• [EXERCISE BRIEF]: Starting with the line containing "The width and height of the screenshot is (1516, 576)." and going on through the end of the material, replace "Describe the element" with "Identify the element". Give only those lines, with everything else unchanged.

Saved data entries:
===

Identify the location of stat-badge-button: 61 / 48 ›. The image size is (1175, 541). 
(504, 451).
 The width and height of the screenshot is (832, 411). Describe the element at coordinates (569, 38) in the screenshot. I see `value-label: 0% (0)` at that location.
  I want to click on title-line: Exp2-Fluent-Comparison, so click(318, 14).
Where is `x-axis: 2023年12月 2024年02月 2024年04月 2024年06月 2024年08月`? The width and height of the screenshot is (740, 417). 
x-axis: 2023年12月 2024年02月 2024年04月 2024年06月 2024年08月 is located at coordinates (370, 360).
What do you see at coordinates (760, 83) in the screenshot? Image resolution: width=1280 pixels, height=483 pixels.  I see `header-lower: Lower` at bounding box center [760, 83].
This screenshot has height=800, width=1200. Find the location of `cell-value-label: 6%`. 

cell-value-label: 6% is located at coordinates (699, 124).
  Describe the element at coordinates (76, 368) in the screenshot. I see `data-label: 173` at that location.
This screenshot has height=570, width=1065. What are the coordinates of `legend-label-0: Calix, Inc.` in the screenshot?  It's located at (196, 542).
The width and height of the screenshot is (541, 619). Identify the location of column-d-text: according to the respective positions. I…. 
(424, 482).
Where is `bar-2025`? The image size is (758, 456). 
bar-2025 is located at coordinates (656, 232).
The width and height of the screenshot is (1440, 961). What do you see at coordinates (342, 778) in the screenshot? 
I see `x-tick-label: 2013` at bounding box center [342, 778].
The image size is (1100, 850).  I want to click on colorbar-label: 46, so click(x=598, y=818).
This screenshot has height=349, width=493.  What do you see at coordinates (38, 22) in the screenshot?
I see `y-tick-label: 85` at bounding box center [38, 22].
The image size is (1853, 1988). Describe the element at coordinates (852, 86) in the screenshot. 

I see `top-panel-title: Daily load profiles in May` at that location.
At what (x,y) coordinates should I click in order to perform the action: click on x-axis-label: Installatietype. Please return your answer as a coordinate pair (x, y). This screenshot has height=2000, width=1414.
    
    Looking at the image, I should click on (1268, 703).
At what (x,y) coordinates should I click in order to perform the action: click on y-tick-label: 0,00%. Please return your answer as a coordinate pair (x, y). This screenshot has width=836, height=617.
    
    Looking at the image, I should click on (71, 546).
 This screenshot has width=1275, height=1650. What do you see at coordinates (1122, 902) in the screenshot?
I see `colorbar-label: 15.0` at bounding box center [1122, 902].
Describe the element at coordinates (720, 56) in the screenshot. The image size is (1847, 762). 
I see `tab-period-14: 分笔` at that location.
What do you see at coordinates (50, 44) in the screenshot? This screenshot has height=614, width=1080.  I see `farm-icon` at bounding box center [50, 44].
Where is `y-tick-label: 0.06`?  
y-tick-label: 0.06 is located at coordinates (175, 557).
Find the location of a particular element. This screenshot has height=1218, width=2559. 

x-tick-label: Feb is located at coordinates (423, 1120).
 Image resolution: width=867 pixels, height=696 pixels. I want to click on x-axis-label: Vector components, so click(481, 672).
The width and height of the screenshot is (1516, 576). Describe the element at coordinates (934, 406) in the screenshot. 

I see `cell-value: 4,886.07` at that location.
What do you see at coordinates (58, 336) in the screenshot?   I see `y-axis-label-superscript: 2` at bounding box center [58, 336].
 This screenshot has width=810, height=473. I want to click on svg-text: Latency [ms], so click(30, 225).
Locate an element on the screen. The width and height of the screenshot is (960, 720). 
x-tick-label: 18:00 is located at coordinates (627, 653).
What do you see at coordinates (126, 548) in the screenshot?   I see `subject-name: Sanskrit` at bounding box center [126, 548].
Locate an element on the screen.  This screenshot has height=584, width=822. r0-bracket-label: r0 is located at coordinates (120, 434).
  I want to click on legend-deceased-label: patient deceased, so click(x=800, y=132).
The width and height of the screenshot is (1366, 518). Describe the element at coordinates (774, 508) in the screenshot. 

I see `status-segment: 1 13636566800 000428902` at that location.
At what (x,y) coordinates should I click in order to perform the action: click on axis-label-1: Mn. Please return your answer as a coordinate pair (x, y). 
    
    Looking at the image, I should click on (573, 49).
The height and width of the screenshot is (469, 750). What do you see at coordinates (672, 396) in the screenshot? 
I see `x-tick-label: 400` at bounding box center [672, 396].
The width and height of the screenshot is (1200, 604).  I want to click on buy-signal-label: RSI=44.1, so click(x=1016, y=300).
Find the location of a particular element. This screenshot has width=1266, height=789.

===

• [RESPONSE BOX]:
The width and height of the screenshot is (1516, 576). Identify the element at coordinates (934, 406) in the screenshot. 

I see `cell-value: 4,886.07` at that location.
What do you see at coordinates (58, 336) in the screenshot?   I see `y-axis-label-superscript: 2` at bounding box center [58, 336].
 This screenshot has width=810, height=473. I want to click on svg-text: Latency [ms], so click(30, 225).
Locate an element on the screen. The width and height of the screenshot is (960, 720). 
x-tick-label: 18:00 is located at coordinates (627, 653).
What do you see at coordinates (126, 548) in the screenshot?   I see `subject-name: Sanskrit` at bounding box center [126, 548].
Locate an element on the screen.  This screenshot has height=584, width=822. r0-bracket-label: r0 is located at coordinates (120, 434).
  I want to click on legend-deceased-label: patient deceased, so click(x=800, y=132).
The width and height of the screenshot is (1366, 518). Identify the element at coordinates (774, 508) in the screenshot. 

I see `status-segment: 1 13636566800 000428902` at that location.
At what (x,y) coordinates should I click in order to perform the action: click on axis-label-1: Mn. Please return your answer as a coordinate pair (x, y). 
    
    Looking at the image, I should click on (573, 49).
The height and width of the screenshot is (469, 750). What do you see at coordinates (672, 396) in the screenshot? 
I see `x-tick-label: 400` at bounding box center [672, 396].
The width and height of the screenshot is (1200, 604).  I want to click on buy-signal-label: RSI=44.1, so click(x=1016, y=300).
Find the location of a particular element. This screenshot has width=1266, height=789.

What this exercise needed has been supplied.